Text section:
>> Begin
Though the technology industry is rife with creative forms of measurement, Twitter stands out. The company has proven adept at inventing metrics that cast it in the best possible light.
In going public last year, it created several new measurements that no other company uses. Now comes word (paywall) that Twitter plans to unveil up to four additional ways of measuring itself that will, of course, make the company seem much bigger. The idea is to reflect the broad reach of Twitter beyond just the people who actively use the service.
Here’s a partial review of the key metrics Twitter currently reports:
- average monthly active users: standard measure of how many people use the service at least once in any 30-day period
- timeline views: invented by Twitter to count how many times people open the service or request to see new tweets
- timeline views per monthly active user: according to Twitter, the best way to measure how engaged its users are
- advertising revenue per 1,000 timeline views: the company’s preferred reflection of how efficiently it generates revenue from usage of the service
- average cost per ad engagement: how much Twitter charges each time someone interacts with a sponsored tweet or other form of advertising
- adjusted earnings before interest, taxes, depreciation, and amortization: a measure of profit that doesn’t follow standard accounting principles because it doesn’t account for stock paid to employees
Head hurt yet?
>> End
Do this: Pick up the text on Twitter's metrics after its final line and carry it forward. The rows that follow are not required for the work here.

Extracted records:
>> Begin
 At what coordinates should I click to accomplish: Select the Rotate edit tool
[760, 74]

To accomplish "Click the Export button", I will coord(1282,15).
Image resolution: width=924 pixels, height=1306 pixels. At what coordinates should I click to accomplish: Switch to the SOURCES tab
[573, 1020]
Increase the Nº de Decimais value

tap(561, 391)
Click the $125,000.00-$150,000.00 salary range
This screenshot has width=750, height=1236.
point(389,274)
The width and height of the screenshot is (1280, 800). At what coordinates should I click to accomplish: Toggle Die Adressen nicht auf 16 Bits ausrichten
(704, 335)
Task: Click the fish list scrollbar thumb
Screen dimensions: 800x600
>> End
Exercise output:
Those metrics were all well and good until Twitter reported earlier this year that timeline views had declined, sending its stock price down. Then the company started invented still newer metrics. “User interaction in the form of favorites and retweets is up more than 35%,” CEO Dick Costolo said on the fourth-quarter conference call with analysts and investors.
That’s one of several new forms of measurement Twitter is expected to codify when it reports second-quarter earnings on July 29, according to the Wall Street Journal. The others will likely reflect the number of people who see tweets on the web and perhaps on TV, which far exceeds the number of monthly active users who send and read tweets on Twitter itself.
In one sense, Twitter has to create its own metrics because the service is unique. It’s not quite a social network like Facebook (to which its numbers are most frequently compared) nor a media company like Time Warner (though, ultimately, it competes for the same advertising revenue). But invented metrics leave little room for comparison and context. They give Twitter too much latitude to pick data that make it look best and ignore less flattering measurements.
In another sense, this points to the problem with going public: At a crucial moment in Twitter’s evolution, it is focused on making the company look better to investors, rather than simply making its service work better for users.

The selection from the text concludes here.